In the data, from the line with "You are a computer-use agent. The height" up to and including the line with "click(x=174, y=89)", replace "Instruction" with "Command" and leave everything else unchanged.

***** LISTED ENTRIES *****

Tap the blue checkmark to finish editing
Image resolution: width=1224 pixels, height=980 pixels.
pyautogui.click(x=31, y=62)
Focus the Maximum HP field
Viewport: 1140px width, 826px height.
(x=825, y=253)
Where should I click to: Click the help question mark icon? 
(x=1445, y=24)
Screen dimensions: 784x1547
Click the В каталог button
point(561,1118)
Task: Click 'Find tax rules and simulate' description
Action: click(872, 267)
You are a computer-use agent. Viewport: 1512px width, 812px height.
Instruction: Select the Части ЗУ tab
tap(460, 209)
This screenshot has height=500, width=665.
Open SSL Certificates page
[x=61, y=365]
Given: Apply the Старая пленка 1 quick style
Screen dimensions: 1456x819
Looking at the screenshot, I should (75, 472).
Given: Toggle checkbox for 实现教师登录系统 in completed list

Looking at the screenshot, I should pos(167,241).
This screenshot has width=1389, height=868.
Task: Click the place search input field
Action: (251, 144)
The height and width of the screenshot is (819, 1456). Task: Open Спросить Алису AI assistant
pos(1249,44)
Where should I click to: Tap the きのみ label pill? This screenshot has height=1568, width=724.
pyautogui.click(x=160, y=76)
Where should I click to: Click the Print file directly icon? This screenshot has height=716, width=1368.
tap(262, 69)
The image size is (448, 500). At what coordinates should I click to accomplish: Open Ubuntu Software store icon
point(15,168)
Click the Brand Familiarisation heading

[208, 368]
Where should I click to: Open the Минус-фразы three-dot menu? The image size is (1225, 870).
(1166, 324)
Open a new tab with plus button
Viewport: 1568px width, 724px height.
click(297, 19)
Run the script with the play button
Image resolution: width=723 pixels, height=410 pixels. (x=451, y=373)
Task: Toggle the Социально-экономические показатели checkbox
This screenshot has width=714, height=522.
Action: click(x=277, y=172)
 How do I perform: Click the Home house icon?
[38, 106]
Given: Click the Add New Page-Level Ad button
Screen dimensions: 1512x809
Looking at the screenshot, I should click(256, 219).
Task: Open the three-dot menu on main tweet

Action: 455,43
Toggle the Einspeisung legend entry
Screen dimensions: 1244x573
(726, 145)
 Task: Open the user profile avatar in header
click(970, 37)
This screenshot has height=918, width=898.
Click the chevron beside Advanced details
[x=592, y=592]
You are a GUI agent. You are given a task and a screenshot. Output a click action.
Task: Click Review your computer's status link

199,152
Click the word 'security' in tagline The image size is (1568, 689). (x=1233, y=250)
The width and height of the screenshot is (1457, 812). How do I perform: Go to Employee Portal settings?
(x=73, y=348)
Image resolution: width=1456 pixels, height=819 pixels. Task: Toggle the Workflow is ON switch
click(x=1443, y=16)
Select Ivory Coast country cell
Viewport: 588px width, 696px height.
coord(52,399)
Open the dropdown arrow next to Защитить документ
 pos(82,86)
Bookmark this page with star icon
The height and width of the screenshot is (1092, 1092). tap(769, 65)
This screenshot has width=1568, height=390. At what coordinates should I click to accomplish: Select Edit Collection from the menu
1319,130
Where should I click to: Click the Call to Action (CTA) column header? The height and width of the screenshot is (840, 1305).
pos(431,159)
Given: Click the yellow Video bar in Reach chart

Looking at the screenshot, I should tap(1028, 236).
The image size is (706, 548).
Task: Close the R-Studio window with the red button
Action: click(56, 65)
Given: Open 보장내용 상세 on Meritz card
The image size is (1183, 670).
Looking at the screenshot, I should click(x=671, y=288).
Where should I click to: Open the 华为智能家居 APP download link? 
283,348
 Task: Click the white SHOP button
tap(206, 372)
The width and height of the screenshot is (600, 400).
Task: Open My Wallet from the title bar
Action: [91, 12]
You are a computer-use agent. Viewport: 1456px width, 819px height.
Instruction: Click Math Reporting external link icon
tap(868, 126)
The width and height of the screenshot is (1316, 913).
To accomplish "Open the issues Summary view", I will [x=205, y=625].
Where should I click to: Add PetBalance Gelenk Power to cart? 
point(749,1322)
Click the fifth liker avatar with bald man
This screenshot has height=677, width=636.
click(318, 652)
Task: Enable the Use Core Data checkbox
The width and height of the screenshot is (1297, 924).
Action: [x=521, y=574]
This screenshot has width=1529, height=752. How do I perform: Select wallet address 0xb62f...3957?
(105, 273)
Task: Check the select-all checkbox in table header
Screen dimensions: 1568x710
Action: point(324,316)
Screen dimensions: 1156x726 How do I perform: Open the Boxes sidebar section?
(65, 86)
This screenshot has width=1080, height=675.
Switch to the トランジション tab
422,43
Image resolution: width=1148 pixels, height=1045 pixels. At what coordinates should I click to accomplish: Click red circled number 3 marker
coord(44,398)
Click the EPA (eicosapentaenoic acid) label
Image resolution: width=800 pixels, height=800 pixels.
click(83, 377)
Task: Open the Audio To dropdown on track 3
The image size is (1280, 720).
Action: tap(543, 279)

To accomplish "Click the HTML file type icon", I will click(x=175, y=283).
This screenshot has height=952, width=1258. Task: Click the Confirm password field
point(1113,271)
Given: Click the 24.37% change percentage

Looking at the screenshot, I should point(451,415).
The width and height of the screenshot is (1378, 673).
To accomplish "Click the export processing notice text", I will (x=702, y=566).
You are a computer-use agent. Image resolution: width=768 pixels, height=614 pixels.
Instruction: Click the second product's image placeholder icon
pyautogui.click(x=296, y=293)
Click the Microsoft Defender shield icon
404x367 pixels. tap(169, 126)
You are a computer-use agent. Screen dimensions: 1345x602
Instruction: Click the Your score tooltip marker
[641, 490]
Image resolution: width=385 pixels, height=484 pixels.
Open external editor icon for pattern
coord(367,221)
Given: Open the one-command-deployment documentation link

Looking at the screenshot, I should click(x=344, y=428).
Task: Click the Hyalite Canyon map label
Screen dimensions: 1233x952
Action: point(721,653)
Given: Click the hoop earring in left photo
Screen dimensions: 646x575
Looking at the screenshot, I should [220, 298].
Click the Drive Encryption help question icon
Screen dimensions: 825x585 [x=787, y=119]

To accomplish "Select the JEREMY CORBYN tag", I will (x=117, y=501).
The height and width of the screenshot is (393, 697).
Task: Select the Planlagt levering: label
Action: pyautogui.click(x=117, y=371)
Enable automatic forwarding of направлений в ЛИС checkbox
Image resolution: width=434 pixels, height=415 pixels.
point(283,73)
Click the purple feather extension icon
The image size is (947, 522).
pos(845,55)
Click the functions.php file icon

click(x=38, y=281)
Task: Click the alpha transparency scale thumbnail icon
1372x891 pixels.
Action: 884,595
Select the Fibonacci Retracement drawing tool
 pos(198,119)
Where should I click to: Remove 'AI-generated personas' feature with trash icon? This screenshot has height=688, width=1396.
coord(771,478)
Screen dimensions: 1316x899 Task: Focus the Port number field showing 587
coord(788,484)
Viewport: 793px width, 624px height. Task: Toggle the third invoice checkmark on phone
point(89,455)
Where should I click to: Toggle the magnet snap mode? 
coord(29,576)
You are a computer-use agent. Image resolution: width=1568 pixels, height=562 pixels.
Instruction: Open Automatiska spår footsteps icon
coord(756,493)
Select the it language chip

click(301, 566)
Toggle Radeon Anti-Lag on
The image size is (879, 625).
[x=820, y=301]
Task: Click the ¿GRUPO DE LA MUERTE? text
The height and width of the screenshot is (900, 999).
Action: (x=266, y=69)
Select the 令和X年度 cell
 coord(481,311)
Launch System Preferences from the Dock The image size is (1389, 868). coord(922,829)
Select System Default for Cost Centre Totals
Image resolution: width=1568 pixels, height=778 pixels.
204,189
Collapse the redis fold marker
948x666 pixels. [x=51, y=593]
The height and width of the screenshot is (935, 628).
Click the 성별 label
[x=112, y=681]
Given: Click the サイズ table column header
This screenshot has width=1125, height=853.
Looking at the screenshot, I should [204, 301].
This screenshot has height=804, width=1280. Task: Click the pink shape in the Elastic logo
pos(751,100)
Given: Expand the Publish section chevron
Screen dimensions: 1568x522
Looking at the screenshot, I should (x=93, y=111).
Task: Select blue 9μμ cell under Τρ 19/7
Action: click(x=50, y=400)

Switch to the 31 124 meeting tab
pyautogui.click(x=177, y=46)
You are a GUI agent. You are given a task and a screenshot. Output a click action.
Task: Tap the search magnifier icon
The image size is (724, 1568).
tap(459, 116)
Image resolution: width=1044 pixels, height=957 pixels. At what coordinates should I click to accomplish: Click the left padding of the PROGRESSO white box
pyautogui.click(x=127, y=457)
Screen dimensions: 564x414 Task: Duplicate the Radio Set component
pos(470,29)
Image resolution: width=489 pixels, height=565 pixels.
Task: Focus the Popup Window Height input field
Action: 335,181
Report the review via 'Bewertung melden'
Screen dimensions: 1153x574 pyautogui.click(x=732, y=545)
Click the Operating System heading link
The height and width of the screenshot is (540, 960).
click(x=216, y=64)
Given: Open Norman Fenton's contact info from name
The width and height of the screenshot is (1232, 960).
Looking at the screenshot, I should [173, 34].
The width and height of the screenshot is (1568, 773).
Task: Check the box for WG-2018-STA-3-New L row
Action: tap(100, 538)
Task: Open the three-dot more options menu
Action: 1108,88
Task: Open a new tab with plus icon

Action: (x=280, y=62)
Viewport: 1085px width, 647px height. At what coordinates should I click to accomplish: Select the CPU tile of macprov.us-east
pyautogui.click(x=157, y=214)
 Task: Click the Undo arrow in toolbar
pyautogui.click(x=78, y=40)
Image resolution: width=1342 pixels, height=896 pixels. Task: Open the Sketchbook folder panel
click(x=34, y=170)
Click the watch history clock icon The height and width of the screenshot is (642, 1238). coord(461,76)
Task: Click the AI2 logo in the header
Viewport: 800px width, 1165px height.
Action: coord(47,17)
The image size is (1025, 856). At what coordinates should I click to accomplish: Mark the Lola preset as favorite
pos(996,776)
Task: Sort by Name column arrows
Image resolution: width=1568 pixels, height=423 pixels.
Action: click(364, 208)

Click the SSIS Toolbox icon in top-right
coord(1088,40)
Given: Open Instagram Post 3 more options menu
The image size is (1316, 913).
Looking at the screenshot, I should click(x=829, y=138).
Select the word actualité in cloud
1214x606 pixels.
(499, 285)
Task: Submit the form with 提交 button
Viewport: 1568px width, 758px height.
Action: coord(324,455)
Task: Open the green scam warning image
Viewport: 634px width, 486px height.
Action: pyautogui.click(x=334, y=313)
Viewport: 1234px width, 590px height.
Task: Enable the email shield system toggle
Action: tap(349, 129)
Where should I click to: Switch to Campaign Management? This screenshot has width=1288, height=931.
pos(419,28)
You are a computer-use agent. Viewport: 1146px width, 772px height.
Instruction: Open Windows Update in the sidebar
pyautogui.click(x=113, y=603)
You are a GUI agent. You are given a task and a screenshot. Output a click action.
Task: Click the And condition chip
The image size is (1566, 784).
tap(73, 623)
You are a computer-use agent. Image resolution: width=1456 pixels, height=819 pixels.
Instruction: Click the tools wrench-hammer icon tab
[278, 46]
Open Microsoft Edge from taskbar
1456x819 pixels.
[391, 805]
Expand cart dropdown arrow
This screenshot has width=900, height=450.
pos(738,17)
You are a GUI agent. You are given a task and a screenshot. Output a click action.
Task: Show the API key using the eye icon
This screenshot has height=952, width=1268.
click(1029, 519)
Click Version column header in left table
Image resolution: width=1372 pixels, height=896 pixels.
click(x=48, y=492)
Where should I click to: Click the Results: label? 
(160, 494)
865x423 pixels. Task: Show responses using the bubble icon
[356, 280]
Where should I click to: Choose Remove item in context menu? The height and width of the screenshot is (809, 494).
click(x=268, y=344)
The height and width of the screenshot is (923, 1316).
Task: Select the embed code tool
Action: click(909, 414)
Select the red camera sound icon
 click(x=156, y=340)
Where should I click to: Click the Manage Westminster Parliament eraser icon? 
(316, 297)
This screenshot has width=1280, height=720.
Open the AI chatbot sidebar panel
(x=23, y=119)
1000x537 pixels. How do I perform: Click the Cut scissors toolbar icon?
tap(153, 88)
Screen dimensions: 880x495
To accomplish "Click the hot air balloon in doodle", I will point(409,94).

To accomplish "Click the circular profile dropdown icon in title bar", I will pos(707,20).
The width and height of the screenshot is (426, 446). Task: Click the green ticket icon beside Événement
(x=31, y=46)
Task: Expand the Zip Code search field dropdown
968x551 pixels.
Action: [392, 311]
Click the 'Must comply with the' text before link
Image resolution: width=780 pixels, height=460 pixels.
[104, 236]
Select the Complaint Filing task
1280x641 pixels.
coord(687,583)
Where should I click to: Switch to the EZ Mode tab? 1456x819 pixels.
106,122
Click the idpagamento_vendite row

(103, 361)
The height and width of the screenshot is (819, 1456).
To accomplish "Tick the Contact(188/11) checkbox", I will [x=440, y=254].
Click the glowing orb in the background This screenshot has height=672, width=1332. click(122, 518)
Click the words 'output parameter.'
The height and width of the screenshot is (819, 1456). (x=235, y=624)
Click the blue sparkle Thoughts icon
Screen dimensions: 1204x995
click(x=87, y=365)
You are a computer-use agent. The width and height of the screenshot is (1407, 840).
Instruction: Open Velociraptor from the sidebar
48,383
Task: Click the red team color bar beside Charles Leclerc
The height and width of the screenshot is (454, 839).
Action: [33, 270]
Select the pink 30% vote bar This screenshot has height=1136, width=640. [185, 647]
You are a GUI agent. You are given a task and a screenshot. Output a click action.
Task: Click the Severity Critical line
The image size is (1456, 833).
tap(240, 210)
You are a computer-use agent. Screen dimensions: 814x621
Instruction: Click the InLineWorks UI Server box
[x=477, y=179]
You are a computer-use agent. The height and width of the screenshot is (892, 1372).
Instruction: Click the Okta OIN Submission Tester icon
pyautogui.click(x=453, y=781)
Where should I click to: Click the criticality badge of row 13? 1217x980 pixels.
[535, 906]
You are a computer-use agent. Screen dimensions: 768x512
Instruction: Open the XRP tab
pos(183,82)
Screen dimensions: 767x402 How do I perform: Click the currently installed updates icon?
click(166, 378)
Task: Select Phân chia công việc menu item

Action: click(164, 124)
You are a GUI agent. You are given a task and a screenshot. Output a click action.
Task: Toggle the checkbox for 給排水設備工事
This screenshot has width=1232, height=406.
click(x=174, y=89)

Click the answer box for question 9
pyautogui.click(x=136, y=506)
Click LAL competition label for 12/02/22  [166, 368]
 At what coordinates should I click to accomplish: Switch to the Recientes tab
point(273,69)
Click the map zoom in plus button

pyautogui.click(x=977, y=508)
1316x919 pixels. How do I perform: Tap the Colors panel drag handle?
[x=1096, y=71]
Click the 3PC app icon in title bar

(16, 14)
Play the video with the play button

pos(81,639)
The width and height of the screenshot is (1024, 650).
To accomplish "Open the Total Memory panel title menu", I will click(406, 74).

*****

- [OUTPUT FOR THIS EXERCISE]:
You are a computer-use agent. The height and width of the screenshot is (892, 1372).
Command: Click the Okta OIN Submission Tester icon
pyautogui.click(x=453, y=781)
Where should I click to: Click the criticality badge of row 13? 1217x980 pixels.
[535, 906]
You are a computer-use agent. Screen dimensions: 768x512
Command: Open the XRP tab
pos(183,82)
Screen dimensions: 767x402 How do I perform: Click the currently installed updates icon?
click(166, 378)
Task: Select Phân chia công việc menu item

Action: click(164, 124)
You are a GUI agent. You are given a task and a screenshot. Output a click action.
Task: Toggle the checkbox for 給排水設備工事
This screenshot has width=1232, height=406.
click(x=174, y=89)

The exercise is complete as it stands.